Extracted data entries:

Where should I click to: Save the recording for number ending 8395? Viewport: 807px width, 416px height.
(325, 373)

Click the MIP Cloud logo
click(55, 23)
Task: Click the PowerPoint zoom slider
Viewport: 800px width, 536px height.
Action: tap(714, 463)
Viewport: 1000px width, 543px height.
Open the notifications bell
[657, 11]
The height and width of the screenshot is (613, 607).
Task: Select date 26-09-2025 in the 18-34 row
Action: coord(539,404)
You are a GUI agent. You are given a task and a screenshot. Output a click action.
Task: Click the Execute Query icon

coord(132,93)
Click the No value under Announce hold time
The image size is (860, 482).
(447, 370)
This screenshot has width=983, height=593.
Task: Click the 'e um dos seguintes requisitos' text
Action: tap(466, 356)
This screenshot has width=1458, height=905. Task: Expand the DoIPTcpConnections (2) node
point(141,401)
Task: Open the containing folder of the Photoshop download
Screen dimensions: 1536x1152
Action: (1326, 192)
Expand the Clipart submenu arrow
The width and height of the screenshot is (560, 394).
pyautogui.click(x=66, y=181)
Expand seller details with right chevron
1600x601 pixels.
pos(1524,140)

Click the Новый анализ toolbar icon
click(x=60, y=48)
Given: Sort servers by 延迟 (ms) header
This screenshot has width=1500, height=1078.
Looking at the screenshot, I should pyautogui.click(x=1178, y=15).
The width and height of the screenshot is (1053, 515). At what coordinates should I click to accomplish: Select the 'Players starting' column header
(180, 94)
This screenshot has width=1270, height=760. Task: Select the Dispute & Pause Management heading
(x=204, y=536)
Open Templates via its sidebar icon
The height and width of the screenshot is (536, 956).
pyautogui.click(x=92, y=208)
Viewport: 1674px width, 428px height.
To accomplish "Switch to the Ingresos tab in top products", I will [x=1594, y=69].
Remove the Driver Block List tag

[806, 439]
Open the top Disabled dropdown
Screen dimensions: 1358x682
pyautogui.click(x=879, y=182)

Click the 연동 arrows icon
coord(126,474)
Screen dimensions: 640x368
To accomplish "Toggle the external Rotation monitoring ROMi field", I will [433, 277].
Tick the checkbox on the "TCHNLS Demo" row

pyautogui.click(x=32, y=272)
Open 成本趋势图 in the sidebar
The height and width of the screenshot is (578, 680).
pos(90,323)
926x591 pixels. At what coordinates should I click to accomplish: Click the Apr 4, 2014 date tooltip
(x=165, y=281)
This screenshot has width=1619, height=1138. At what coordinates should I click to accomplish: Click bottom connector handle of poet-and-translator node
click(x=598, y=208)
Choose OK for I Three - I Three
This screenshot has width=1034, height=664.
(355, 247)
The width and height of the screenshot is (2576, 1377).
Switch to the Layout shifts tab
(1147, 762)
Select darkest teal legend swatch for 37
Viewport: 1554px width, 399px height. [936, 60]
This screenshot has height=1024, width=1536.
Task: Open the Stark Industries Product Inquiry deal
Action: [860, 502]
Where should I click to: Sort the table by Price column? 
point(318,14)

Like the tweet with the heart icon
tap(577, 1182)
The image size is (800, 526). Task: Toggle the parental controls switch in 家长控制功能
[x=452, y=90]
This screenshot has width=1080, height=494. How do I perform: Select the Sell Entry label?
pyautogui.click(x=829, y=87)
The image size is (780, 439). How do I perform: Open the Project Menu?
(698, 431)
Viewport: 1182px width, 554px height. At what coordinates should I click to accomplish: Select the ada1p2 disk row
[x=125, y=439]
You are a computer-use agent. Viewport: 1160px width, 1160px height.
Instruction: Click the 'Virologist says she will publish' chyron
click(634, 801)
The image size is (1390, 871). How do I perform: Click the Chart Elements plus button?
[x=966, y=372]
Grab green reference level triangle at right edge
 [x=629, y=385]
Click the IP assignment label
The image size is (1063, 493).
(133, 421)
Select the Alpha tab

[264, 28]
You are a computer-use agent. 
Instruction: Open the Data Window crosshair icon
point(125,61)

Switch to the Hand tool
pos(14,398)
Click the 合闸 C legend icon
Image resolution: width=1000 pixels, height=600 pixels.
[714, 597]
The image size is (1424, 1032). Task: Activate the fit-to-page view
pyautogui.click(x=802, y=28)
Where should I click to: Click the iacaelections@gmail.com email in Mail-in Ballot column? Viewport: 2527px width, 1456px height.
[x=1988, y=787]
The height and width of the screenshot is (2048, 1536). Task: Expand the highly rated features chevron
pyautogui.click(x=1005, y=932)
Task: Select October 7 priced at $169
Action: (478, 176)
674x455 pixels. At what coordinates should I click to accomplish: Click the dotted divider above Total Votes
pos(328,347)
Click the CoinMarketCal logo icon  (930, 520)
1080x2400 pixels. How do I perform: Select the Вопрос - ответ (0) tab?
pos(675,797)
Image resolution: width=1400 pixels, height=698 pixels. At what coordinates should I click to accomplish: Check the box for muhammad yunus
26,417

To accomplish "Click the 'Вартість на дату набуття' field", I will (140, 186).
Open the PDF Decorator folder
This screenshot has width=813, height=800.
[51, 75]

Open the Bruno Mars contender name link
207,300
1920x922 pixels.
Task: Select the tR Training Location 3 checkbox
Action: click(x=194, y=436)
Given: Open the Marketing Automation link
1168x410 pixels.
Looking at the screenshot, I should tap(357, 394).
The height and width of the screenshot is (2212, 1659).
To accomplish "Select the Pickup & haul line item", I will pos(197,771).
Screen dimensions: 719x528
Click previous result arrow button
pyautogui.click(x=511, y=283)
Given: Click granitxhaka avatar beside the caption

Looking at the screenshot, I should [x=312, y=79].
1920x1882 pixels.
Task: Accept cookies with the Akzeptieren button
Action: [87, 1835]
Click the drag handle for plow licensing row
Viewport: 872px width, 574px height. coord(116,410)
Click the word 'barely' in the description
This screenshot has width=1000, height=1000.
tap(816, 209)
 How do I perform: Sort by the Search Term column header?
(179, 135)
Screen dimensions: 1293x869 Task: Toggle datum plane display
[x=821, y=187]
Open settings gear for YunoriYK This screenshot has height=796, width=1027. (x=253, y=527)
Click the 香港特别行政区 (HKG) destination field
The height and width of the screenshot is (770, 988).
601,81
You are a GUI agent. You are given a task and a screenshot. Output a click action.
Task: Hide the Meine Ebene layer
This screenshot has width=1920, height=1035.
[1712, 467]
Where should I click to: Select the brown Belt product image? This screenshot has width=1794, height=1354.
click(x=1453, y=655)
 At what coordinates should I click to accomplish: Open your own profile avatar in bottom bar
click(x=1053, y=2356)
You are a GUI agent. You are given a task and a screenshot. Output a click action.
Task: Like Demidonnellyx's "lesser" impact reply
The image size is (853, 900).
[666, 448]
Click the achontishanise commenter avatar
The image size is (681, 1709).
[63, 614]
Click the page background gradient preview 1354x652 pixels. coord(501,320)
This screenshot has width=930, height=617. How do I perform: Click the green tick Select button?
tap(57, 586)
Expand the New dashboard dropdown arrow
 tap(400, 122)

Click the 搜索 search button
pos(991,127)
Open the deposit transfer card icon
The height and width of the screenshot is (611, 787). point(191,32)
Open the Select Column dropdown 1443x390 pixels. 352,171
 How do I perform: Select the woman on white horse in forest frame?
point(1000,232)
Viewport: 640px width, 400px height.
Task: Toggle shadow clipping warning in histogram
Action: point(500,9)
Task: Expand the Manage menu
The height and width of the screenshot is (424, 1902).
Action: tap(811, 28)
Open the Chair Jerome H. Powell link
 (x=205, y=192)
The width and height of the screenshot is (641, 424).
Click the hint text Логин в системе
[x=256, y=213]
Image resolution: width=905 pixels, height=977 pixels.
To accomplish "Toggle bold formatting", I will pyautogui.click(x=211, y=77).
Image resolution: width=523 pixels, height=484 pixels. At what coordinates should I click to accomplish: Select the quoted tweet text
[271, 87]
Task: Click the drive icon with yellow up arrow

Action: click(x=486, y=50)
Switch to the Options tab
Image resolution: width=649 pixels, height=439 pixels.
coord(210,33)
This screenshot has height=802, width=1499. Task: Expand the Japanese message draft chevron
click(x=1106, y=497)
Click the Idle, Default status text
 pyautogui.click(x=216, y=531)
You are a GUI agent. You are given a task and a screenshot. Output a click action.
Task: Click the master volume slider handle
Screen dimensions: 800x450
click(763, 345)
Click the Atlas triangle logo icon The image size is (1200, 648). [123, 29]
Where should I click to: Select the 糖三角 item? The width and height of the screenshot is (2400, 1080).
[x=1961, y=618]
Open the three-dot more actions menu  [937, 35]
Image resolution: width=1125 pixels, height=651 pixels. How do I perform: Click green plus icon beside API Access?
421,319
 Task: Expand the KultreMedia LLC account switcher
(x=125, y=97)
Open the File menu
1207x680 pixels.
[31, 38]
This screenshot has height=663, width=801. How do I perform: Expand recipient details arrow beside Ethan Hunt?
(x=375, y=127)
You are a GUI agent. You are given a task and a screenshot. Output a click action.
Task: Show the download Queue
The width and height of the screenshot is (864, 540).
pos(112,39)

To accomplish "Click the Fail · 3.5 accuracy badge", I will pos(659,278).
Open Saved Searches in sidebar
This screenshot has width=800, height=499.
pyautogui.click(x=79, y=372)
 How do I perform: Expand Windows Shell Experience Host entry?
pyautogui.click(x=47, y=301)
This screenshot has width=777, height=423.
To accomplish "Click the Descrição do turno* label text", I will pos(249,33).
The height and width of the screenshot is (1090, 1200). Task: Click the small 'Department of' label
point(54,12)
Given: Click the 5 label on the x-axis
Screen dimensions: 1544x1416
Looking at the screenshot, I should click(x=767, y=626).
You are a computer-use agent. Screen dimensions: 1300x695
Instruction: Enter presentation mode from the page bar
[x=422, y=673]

*Prompt*:
Nothing but the lines from the one with "Instruction: Enter presentation" through the end of the data above should be reproduced, each exactly, both ends included.

*Finished task*:
Instruction: Enter presentation mode from the page bar
[x=422, y=673]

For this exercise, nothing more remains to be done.